Working data:
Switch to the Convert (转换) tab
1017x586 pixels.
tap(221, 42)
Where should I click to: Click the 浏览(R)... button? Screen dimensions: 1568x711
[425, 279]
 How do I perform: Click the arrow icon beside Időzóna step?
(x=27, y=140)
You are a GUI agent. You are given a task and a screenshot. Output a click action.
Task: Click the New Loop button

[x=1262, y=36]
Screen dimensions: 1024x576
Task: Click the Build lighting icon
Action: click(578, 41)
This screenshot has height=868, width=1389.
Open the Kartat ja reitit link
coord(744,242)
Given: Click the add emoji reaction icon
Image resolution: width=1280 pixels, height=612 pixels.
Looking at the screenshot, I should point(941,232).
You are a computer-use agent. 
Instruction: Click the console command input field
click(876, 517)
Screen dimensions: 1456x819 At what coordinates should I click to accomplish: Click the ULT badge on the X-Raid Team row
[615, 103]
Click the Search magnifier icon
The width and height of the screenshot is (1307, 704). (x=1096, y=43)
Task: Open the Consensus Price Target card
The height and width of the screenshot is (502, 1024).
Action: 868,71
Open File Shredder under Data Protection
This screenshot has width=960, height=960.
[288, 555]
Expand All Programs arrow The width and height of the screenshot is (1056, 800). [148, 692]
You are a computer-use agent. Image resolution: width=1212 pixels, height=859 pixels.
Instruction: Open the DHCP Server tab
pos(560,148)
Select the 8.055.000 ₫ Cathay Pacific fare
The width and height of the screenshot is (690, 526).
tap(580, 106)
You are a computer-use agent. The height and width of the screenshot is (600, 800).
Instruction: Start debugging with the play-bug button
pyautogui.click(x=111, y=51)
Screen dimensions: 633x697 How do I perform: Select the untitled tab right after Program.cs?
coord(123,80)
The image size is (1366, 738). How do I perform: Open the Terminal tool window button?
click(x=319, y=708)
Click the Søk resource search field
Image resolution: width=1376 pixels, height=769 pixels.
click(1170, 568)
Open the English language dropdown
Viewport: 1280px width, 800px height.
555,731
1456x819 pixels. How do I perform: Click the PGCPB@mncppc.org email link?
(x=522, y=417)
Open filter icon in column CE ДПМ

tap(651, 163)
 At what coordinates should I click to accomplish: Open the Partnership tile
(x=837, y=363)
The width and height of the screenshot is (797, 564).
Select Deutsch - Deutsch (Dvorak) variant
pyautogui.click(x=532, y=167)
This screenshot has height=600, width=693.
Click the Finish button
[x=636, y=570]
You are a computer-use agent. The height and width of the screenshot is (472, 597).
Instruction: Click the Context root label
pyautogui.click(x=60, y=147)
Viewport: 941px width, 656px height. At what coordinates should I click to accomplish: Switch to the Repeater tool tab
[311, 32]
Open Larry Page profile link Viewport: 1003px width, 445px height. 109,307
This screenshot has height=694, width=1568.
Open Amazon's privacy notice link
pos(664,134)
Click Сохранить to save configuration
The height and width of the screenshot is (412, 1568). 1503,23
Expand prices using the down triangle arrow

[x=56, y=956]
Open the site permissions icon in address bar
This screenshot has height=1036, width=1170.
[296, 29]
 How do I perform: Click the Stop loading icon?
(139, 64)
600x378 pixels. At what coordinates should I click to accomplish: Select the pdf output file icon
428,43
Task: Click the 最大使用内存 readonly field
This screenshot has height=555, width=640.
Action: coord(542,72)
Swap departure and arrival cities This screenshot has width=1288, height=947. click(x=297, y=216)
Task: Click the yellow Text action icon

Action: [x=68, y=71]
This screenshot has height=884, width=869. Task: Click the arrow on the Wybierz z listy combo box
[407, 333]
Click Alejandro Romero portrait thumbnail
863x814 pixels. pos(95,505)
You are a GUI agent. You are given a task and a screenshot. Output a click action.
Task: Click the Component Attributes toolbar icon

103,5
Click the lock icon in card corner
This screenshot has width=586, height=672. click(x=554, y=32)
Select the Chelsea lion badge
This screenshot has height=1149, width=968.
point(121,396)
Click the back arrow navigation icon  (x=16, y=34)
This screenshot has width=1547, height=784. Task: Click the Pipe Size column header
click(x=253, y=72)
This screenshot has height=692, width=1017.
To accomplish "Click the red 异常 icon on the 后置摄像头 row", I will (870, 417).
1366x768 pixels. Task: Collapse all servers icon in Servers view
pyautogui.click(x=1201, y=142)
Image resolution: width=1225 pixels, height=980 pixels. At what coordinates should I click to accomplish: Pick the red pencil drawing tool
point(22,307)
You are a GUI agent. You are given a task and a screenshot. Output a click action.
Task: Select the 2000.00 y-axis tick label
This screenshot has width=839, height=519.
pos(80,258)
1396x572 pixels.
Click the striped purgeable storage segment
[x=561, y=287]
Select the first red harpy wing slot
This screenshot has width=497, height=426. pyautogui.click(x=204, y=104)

The problem: Please restate the material above, word for word and in full.

Solution for this task:
Switch to the Convert (转换) tab
1017x586 pixels.
tap(221, 42)
Where should I click to: Click the 浏览(R)... button? Screen dimensions: 1568x711
[425, 279]
 How do I perform: Click the arrow icon beside Időzóna step?
(x=27, y=140)
You are a GUI agent. You are given a task and a screenshot. Output a click action.
Task: Click the New Loop button

[x=1262, y=36]
Screen dimensions: 1024x576
Task: Click the Build lighting icon
Action: click(578, 41)
This screenshot has height=868, width=1389.
Open the Kartat ja reitit link
coord(744,242)
Given: Click the add emoji reaction icon
Image resolution: width=1280 pixels, height=612 pixels.
Looking at the screenshot, I should point(941,232).
You are a computer-use agent. 
Instruction: Click the console command input field
click(876, 517)
Screen dimensions: 1456x819 At what coordinates should I click to accomplish: Click the ULT badge on the X-Raid Team row
[615, 103]
Click the Search magnifier icon
The width and height of the screenshot is (1307, 704). (x=1096, y=43)
Task: Open the Consensus Price Target card
The height and width of the screenshot is (502, 1024).
Action: 868,71
Open File Shredder under Data Protection
This screenshot has width=960, height=960.
[288, 555]
Expand All Programs arrow The width and height of the screenshot is (1056, 800). [148, 692]
You are a computer-use agent. Image resolution: width=1212 pixels, height=859 pixels.
Instruction: Open the DHCP Server tab
pos(560,148)
Select the 8.055.000 ₫ Cathay Pacific fare
The width and height of the screenshot is (690, 526).
tap(580, 106)
You are a computer-use agent. The height and width of the screenshot is (600, 800).
Instruction: Start debugging with the play-bug button
pyautogui.click(x=111, y=51)
Screen dimensions: 633x697 How do I perform: Select the untitled tab right after Program.cs?
coord(123,80)
The image size is (1366, 738). How do I perform: Open the Terminal tool window button?
click(x=319, y=708)
Click the Søk resource search field
Image resolution: width=1376 pixels, height=769 pixels.
click(1170, 568)
Open the English language dropdown
Viewport: 1280px width, 800px height.
555,731
1456x819 pixels. How do I perform: Click the PGCPB@mncppc.org email link?
(x=522, y=417)
Open filter icon in column CE ДПМ

tap(651, 163)
 At what coordinates should I click to accomplish: Open the Partnership tile
(x=837, y=363)
The width and height of the screenshot is (797, 564).
Select Deutsch - Deutsch (Dvorak) variant
pyautogui.click(x=532, y=167)
This screenshot has height=600, width=693.
Click the Finish button
[x=636, y=570]
You are a computer-use agent. The height and width of the screenshot is (472, 597).
Instruction: Click the Context root label
pyautogui.click(x=60, y=147)
Viewport: 941px width, 656px height. At what coordinates should I click to accomplish: Switch to the Repeater tool tab
[311, 32]
Open Larry Page profile link Viewport: 1003px width, 445px height. 109,307
This screenshot has height=694, width=1568.
Open Amazon's privacy notice link
pos(664,134)
Click Сохранить to save configuration
The height and width of the screenshot is (412, 1568). 1503,23
Expand prices using the down triangle arrow

[x=56, y=956]
Open the site permissions icon in address bar
This screenshot has height=1036, width=1170.
[296, 29]
 How do I perform: Click the Stop loading icon?
(139, 64)
600x378 pixels. At what coordinates should I click to accomplish: Select the pdf output file icon
428,43
Task: Click the 最大使用内存 readonly field
This screenshot has height=555, width=640.
Action: coord(542,72)
Swap departure and arrival cities This screenshot has width=1288, height=947. click(x=297, y=216)
Task: Click the yellow Text action icon

Action: [x=68, y=71]
This screenshot has height=884, width=869. Task: Click the arrow on the Wybierz z listy combo box
[407, 333]
Click Alejandro Romero portrait thumbnail
863x814 pixels. pos(95,505)
You are a GUI agent. You are given a task and a screenshot. Output a click action.
Task: Click the Component Attributes toolbar icon

103,5
Click the lock icon in card corner
This screenshot has width=586, height=672. click(x=554, y=32)
Select the Chelsea lion badge
This screenshot has height=1149, width=968.
point(121,396)
Click the back arrow navigation icon  (x=16, y=34)
This screenshot has width=1547, height=784. Task: Click the Pipe Size column header
click(x=253, y=72)
This screenshot has height=692, width=1017.
To accomplish "Click the red 异常 icon on the 后置摄像头 row", I will (870, 417).
1366x768 pixels. Task: Collapse all servers icon in Servers view
pyautogui.click(x=1201, y=142)
Image resolution: width=1225 pixels, height=980 pixels. At what coordinates should I click to accomplish: Pick the red pencil drawing tool
point(22,307)
You are a GUI agent. You are given a task and a screenshot. Output a click action.
Task: Select the 2000.00 y-axis tick label
This screenshot has width=839, height=519.
pos(80,258)
1396x572 pixels.
Click the striped purgeable storage segment
[x=561, y=287]
Select the first red harpy wing slot
This screenshot has width=497, height=426. pyautogui.click(x=204, y=104)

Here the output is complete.